В конце октября подвернулась “халтурка” — роспись панно в детском саду. Вот и закрутился Никита между работой, квартирой матери и больной бабушкой. Так в хлопотах и прошла зима.
Для Валерии же, напротив, зима получилась весьма плодотворной. Большая часть этюдов, зарисовок, эскизов, все, что она наработала в августе на Денежкином, превратилось в добротные, крепкие по ремеслу и весьма свежие по содержанию полотна. Картины поджидали своей окончательной доводки перед предстоящей первой персональной выставкой. Отец Леры запланировал ее на конец октября. Нужно было еще пять — десять подобных работ, и масштаб выставки даровитой молодой художницы никого бы не оставил равнодушным.
Одно волновало Валерию — здоровье. Которое, кстати говоря, она сорвала на Денежкином. Тогда Валерии удалось скрыть частые недомогания и боли в желудке, надеялась и на этот раз уговорить свой организм потерпеть. Поэтому в первую очередь пришлось собрать солидную аптечку из чудо-лекарств. К весне она была основательно готова к лыжному походу на север Урала.
В начале апреля утомленная дорогой, уставшая, но счастливая Валерия появилась в Сысерти. Она ввалилась в дом Никиты и бабушки, и те были искренне рады ее приезду. Весь день ушел на расспросы, воспоминания, разговоры о предстоящей экспедиции. Если Валерии было что рассказать, похвастаться, поделиться, то у Никиты все было по-прежнему. Все прошедшее время у него ушло на расшифровку отцовских записей, рисунков, схем и карт. Он остался таким же задумчивым, молчаливым и немногословным.
Два последующих дня ушли на сборы. А на третий вместе с двумя студентами-горняками выехали в Ивдель.

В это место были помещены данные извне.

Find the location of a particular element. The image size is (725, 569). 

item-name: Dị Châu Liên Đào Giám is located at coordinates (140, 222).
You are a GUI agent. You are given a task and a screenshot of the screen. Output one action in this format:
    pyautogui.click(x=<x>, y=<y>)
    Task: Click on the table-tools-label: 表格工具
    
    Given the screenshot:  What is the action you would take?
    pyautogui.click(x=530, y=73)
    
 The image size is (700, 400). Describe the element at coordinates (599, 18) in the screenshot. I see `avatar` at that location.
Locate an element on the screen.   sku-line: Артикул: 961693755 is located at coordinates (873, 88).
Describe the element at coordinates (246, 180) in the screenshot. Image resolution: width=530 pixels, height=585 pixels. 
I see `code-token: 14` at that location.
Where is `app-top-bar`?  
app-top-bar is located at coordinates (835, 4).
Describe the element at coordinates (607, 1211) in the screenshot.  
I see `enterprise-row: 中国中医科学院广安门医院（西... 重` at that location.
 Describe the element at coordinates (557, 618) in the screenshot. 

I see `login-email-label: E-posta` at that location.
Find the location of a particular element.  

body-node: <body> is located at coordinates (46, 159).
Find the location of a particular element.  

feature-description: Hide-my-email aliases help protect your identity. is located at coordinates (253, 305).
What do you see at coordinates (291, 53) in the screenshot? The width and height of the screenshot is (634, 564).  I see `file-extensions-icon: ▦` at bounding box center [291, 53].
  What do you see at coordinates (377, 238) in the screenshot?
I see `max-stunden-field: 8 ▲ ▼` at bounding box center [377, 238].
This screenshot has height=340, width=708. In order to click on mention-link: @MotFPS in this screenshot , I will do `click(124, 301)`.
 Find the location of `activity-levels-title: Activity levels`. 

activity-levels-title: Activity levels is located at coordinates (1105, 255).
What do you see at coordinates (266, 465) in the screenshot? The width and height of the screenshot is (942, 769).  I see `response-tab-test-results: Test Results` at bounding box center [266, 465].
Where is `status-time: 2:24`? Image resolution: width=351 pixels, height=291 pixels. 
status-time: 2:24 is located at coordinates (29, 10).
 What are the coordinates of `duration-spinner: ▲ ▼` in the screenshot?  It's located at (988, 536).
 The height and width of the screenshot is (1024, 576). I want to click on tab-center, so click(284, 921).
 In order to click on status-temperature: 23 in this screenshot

Ощущение беды у Никиты появилось сразу, едва поезд тронулся. Сначала его все крайне раздражало. Было что-то не так. И вагон — старый, дрожащий, скрипел, визжал, стучал, ходил ходуном. Кроме того, он был удивительно грязным, с устоявшимся запахом затхлости, который перебивался запахом горящего угля, идущим из топки, и курева.